However, it remains unclear if the promise made by the outgoing leader will be honored under the new administration.

Despite the pledge, the government has no specific locations for the final resting ground in mind, sources said.

Kan urged Sato on Aug. 27 to host temporary storage sites for a huge amount of radioactive soil and wreckage left in the prefecture from the tsunami and nuclear disaster resulting from the Great East Japan Earthquake.

Kan's request came before he promised to build facilities outside the prefecture as the final disposal sites.

"We request that you host temporary storage sites in the prefecture," Kan told Sato. "We are not thinking about turning those into the final sites."

But Sato was clearly dismayed.

"The proposal for constructing the interim sites came out of nowhere," he said. "I am deeply confounded."

Kan also gave Sato a government assessment that some communities in the "no-entry zone," a 20-kilometer radius surrounding the Fukushima No. 1 nuclear power plant, will be uninhabitable for years due to exposure to high levels of radioactivity.

"We cannot deny the possibility that some areas will be uninhabitable for a long period of time," he said. "We are very sorry."

But Kan did not go into details as to where those areas would be.

Toshitsuna Watanabe, mayor of Okuma, home to the embattled plant, was adamantly opposed to possible construction of interim storage sites in his town when he met Goshi Hosono, a state minister in charge of handling the nuclear accident, on Aug. 28.

Hosono went to Aizuwakamatsu, where the town hall has been temporarily moved, to explain to Watanabe the government's policy after the meeting between Kan and Sato a day earlier.

He also told Watanabe that the government has yet to determine specific sites to store nuclear waste.

"I can never allow such sites," Watanabe said.

Hosono told reporters afterward that the government will have to move the planned storage project forward because progress in decontamination work depends on it.

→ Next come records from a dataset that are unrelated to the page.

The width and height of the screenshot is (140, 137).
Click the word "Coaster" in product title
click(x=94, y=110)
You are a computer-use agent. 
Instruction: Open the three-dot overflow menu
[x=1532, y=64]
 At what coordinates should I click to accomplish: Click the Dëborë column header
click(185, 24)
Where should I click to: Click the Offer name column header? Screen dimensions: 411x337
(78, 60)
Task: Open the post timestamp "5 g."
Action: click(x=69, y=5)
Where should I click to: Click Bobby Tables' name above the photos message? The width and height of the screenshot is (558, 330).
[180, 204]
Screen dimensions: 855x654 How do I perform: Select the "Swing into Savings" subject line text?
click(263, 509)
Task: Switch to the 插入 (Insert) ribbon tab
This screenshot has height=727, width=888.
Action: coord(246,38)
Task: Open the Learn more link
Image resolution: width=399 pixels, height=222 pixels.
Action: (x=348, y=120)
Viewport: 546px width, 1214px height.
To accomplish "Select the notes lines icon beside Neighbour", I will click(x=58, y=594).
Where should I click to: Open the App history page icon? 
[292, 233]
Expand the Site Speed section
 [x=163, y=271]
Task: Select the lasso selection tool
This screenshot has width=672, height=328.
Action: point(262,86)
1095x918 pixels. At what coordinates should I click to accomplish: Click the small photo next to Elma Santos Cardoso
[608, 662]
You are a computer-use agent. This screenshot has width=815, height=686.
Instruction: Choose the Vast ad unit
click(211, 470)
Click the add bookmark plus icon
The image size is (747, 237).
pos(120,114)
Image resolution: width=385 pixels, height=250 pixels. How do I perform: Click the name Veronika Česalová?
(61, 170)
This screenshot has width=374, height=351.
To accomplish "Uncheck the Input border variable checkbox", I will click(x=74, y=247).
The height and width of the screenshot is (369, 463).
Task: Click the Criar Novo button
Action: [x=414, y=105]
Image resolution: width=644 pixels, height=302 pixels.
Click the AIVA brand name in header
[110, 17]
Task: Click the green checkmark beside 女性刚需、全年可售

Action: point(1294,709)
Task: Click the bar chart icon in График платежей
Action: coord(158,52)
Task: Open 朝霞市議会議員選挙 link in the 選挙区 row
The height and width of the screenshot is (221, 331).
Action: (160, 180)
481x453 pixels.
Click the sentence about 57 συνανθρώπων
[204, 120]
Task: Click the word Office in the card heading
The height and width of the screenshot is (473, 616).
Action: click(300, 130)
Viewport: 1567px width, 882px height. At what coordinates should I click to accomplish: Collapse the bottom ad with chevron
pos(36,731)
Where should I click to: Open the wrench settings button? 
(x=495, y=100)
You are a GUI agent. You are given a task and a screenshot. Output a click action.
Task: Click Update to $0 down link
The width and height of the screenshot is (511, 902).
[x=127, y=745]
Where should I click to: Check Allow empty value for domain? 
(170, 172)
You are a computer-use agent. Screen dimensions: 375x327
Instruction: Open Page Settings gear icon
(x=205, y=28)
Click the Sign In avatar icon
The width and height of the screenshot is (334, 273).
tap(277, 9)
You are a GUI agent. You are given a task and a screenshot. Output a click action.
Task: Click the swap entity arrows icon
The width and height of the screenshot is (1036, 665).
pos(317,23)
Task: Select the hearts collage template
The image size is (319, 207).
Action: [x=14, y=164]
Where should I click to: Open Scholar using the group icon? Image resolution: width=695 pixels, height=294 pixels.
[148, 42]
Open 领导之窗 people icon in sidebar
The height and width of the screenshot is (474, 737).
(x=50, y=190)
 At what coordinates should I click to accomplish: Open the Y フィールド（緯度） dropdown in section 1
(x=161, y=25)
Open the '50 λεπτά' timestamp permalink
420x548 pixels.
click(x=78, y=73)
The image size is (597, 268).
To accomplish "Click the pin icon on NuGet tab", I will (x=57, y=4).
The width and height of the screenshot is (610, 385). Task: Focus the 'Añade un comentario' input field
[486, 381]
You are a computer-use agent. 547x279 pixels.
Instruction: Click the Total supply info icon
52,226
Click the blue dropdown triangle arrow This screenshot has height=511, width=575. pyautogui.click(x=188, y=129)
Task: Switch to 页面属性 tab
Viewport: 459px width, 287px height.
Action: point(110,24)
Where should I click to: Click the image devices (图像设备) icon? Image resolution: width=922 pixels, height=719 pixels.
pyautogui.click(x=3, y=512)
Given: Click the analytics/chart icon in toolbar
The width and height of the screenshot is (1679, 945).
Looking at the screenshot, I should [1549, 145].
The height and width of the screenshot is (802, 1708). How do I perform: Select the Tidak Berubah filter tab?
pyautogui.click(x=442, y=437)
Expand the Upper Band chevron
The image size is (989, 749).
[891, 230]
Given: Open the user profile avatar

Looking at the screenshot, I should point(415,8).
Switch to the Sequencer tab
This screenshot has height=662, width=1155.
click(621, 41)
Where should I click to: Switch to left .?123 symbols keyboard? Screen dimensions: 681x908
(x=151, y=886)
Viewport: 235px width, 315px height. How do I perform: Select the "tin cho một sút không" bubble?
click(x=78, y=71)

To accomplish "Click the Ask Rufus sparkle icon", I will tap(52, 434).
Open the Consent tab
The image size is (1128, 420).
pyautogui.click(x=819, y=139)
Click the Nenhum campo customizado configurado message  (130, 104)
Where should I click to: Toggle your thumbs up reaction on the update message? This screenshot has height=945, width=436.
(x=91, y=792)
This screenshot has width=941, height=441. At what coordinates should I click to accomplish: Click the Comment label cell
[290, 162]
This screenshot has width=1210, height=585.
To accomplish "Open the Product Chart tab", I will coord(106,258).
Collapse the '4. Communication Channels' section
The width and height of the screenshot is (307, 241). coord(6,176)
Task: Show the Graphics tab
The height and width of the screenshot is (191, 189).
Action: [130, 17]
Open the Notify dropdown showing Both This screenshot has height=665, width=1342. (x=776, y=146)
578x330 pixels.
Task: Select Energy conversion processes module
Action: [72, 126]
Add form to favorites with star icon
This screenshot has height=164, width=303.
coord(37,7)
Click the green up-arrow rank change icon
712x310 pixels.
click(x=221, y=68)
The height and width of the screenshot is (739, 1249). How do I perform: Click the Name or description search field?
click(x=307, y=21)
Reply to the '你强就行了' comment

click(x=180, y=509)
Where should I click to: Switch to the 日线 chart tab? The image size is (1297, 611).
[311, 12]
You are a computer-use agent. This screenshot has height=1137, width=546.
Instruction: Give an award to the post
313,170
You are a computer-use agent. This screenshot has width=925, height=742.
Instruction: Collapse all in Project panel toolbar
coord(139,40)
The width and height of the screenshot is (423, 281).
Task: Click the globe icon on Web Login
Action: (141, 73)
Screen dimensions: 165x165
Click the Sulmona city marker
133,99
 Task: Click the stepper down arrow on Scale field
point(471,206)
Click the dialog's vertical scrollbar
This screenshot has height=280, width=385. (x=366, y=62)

Nevertheless, he added that "the government will not force its way without gaining the understanding of local governments and communities."

Watanabe said that he called for the decontamination of areas surrounding the nuclear plant and assistance to evacuees as top priority during the meeting with Hosono.

In the meantime, Hosono gave a central government estimate for the outlook of contaminated areas in a meeting with local leaders on Aug. 27.

He said areas exposed to accumulated radioactivity of 100 millisieverts a year would be uninhabitable for 10 years without decontamination work.

For areas measuring 200 millisieverts, it will be more than 20 years, he added.

Hosono told the local leaders that the government will submit a special bill in the next Diet session intended to help displaced residents.

The government will consider lifting the ban on entry into the 20-km zone this fall and after January, when Tokyo Electric Power Co. is expected to bring the troubled reactors to cold shutdown.

But observers say it is inevitable that the government will exclude some areas from the lifting of the ban due to high radiation levels.

Local officials demanded that the government present prospects for final dumping sites as soon as possible.